Work task 1: From the article on the play The Laughing Boy, reproduce the part that opens with the words containing "Playwright Jack Harte explores" and closes with "she was expecting.".
Work task 2:
Using the article on the play The Laughing Boy, answer:
(a) Where is the play coming this week?
(b) Which Brendan Behan play does the song The Laughing Boy come from?
(c) In what year does Alexandra travel to Ireland?

Extract provided:
'''

Playwright Jack Harte told David Hennessy about The Laughing Boy, his new play that explores how a Brendan Behan song became a song of resistance during a time of great upheaval in Greece.
A play coming to the Irish Cultural Centre in Hammersmith this week looks at the connection between revered Irish playwright Brendan Behan and the fall of a Greek dictatorship in the 1970s.
Although many Irish people may not know it, the song The Laughing Boy from Brendan Behan’s play The Hostage, became the inspirational anthem of the political Left in Greece.
Playwright Jack Harte explores the link between Behan and the Greek revolution in his play The Laughing Boy, which sees Alexandra, a political activist from Greece, travel to Ireland in 1963 to seek out the legendary writer of the song- the great Brendan Behan- to get his help for the struggle for socialism but when she finds him, she finds he is not what she was expecting.

'''

Source information:
'''

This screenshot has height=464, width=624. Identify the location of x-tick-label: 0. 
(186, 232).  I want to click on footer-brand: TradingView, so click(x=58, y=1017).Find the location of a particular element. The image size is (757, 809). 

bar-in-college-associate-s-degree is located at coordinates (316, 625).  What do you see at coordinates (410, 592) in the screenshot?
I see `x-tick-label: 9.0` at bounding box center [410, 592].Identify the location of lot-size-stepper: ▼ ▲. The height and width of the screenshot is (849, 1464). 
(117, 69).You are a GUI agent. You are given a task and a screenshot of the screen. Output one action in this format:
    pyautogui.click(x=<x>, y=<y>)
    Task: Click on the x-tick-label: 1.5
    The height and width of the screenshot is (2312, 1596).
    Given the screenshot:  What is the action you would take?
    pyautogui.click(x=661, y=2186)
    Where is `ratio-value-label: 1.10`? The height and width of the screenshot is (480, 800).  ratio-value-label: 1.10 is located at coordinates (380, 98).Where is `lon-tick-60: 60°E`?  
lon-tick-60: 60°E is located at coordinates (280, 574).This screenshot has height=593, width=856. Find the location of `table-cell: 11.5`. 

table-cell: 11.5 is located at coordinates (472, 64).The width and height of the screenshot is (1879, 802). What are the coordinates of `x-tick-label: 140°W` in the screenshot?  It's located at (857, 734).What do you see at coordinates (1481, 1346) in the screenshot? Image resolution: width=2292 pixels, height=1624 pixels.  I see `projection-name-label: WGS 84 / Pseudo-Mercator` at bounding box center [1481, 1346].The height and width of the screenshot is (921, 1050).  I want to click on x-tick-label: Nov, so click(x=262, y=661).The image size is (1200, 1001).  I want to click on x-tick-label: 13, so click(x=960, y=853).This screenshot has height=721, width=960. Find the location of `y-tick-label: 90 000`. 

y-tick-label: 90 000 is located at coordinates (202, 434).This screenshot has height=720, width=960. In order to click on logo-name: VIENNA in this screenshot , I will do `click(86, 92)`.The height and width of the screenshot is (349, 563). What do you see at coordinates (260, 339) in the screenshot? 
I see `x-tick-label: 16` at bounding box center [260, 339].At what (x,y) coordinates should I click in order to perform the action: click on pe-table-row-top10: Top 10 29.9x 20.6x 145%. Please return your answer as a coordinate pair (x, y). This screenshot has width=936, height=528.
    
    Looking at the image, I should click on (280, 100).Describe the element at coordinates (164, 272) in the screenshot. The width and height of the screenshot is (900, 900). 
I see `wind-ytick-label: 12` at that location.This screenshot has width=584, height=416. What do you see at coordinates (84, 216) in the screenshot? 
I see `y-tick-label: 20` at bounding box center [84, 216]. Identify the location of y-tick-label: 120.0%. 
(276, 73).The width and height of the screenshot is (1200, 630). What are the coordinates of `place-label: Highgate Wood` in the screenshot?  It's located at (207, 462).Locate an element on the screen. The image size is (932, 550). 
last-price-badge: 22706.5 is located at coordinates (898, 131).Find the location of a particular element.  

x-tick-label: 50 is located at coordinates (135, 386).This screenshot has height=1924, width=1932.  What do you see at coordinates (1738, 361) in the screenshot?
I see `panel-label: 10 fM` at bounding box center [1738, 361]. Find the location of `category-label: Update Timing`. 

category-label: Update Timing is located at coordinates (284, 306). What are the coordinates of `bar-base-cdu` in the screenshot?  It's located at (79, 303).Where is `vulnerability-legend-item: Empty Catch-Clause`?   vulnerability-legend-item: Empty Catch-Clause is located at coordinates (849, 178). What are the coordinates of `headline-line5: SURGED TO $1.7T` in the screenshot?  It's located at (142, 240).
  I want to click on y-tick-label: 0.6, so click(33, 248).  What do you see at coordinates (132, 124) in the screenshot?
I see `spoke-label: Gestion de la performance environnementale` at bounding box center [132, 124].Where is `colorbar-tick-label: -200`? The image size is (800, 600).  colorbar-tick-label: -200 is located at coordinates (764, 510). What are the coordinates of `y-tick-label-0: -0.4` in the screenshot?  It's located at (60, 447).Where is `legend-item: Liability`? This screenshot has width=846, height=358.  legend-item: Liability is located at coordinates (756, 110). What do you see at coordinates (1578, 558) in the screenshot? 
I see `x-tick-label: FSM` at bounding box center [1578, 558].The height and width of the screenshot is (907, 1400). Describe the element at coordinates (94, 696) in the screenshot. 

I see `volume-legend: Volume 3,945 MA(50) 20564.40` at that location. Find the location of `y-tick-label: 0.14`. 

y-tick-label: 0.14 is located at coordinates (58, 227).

'''

Solution 1:
Playwright Jack Harte explores the link between Behan and the Greek revolution in his play The Laughing Boy, which sees Alexandra, a political activist from Greece, travel to Ireland in 1963 to seek out the legendary writer of the song- the great Brendan Behan- to get his help for the struggle for socialism but when she finds him, she finds he is not what she was expecting.

Solution 2:
(a) The Irish Cultural Centre in Hammersmith.
(b) The Hostage.
(c) 1963.